Copy the lines of the records exactly, from the line containing "I will pos(18,248)." to the line containing "Image resolution: width=800", including both.

─── Provided records ───

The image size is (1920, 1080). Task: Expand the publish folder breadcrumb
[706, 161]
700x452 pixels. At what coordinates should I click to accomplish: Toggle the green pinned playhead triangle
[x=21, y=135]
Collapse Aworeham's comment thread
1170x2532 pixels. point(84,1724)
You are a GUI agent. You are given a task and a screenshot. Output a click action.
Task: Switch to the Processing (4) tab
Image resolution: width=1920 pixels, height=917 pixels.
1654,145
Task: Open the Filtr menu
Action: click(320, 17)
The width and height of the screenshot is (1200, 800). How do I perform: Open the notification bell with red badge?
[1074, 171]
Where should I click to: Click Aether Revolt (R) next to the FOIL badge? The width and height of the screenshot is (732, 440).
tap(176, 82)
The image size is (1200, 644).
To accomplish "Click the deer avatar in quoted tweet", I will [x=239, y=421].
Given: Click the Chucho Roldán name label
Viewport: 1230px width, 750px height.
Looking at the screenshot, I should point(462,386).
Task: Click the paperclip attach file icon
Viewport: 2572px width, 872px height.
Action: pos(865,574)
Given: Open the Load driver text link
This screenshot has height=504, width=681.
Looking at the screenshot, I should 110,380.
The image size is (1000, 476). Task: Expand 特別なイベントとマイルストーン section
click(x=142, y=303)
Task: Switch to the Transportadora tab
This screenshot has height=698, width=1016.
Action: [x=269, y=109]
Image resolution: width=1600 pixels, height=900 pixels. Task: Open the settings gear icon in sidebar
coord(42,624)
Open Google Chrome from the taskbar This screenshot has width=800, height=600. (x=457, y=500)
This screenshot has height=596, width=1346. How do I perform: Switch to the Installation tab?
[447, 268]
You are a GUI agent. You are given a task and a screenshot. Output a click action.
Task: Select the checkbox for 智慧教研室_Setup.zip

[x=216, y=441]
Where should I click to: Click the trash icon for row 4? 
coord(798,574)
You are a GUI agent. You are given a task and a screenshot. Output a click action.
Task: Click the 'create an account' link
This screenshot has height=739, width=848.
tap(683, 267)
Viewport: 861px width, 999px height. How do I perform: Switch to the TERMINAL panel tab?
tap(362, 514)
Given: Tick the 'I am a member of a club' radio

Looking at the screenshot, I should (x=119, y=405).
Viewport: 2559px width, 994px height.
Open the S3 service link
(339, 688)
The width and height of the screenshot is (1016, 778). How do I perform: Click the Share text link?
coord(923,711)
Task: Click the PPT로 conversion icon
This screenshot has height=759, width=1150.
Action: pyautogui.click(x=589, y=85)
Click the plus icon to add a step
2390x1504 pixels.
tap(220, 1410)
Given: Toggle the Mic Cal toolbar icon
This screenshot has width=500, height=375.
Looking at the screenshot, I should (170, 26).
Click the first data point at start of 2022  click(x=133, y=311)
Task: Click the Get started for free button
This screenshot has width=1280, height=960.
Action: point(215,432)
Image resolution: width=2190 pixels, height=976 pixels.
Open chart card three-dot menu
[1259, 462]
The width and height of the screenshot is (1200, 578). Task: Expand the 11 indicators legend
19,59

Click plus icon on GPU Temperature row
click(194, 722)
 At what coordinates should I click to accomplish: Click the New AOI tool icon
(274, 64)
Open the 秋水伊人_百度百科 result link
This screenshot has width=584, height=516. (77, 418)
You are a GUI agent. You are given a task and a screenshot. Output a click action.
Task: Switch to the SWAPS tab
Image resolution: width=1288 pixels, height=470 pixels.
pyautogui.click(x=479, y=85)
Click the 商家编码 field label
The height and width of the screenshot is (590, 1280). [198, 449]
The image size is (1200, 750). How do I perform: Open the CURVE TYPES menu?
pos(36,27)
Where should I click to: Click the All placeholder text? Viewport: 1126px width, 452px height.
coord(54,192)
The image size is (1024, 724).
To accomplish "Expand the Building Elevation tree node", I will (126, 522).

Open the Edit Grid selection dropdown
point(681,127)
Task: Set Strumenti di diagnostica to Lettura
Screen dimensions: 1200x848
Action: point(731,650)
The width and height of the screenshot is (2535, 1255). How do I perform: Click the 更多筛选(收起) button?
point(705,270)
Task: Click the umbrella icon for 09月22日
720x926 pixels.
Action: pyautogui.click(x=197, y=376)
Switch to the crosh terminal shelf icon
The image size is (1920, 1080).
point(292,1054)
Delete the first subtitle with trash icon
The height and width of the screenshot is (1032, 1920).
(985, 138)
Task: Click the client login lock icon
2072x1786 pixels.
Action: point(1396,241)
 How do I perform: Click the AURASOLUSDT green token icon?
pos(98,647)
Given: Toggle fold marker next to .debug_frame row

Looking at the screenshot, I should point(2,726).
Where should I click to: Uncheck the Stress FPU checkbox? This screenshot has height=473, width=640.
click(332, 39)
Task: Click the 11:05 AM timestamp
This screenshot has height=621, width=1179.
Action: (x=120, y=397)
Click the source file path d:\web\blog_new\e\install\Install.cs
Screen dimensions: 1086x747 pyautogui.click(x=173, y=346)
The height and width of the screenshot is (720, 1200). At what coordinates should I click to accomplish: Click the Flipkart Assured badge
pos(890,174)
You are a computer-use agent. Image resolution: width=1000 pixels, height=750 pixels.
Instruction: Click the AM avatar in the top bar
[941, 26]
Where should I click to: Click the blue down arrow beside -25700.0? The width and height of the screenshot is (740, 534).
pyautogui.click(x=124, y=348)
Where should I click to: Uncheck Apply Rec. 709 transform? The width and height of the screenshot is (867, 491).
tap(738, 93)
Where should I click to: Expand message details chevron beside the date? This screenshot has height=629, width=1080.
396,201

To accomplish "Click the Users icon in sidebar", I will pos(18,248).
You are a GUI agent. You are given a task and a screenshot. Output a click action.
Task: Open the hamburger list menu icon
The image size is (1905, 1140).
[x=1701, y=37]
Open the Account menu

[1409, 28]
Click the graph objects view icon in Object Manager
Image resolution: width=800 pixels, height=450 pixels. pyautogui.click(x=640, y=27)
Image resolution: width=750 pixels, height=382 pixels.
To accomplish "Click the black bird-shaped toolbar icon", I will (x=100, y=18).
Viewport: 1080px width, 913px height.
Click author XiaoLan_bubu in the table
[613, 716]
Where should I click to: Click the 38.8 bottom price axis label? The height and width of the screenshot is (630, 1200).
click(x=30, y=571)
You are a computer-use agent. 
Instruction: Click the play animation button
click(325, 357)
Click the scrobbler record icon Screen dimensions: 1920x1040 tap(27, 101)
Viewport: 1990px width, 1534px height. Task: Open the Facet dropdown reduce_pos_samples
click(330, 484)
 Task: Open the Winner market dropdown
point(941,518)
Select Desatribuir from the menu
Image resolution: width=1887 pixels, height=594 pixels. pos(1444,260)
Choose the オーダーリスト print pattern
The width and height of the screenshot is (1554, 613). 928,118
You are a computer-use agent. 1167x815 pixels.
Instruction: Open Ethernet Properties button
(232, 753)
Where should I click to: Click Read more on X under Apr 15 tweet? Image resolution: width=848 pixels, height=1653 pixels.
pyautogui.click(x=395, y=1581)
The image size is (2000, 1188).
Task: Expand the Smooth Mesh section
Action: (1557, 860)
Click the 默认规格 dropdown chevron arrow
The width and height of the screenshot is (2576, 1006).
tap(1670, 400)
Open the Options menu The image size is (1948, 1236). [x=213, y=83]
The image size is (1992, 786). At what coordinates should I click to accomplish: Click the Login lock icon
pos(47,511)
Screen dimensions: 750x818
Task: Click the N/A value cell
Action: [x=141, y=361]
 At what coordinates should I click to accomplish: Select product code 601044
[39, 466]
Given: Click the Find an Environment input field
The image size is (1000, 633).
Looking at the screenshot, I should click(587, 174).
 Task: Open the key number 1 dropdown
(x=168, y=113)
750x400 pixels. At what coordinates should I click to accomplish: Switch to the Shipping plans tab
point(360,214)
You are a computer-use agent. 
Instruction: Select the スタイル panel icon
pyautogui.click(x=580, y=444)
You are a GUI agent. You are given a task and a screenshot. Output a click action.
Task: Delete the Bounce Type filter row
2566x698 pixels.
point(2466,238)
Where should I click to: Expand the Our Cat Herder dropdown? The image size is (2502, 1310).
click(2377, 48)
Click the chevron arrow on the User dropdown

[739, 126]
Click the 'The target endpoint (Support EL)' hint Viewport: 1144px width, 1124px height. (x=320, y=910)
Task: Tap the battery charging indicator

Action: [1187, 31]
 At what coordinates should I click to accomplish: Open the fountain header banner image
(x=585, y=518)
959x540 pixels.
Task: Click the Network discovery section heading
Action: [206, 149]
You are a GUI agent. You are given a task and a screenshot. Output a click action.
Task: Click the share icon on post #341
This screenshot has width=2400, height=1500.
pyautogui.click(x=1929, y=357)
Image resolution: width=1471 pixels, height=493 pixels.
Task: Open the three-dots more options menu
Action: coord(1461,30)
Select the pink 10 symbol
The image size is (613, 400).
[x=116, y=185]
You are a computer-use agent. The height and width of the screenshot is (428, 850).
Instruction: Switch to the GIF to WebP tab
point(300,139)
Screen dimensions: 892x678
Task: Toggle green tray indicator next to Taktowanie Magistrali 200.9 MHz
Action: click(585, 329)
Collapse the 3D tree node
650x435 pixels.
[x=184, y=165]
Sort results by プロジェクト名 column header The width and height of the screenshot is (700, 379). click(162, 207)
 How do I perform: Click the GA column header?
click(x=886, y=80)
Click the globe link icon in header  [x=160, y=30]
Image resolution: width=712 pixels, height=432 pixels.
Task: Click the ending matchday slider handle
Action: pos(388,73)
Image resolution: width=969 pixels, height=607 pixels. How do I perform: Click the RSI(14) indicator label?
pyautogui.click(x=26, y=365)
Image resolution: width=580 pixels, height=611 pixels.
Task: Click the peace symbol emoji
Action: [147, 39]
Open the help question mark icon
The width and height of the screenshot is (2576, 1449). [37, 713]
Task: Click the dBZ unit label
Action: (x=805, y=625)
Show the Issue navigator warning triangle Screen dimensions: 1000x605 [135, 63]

───

Solution to this task ▸
To accomplish "Click the Users icon in sidebar", I will pos(18,248).
You are a GUI agent. You are given a task and a screenshot. Output a click action.
Task: Open the hamburger list menu icon
The image size is (1905, 1140).
[x=1701, y=37]
Open the Account menu

[1409, 28]
Click the graph objects view icon in Object Manager
Image resolution: width=800 pixels, height=450 pixels. pyautogui.click(x=640, y=27)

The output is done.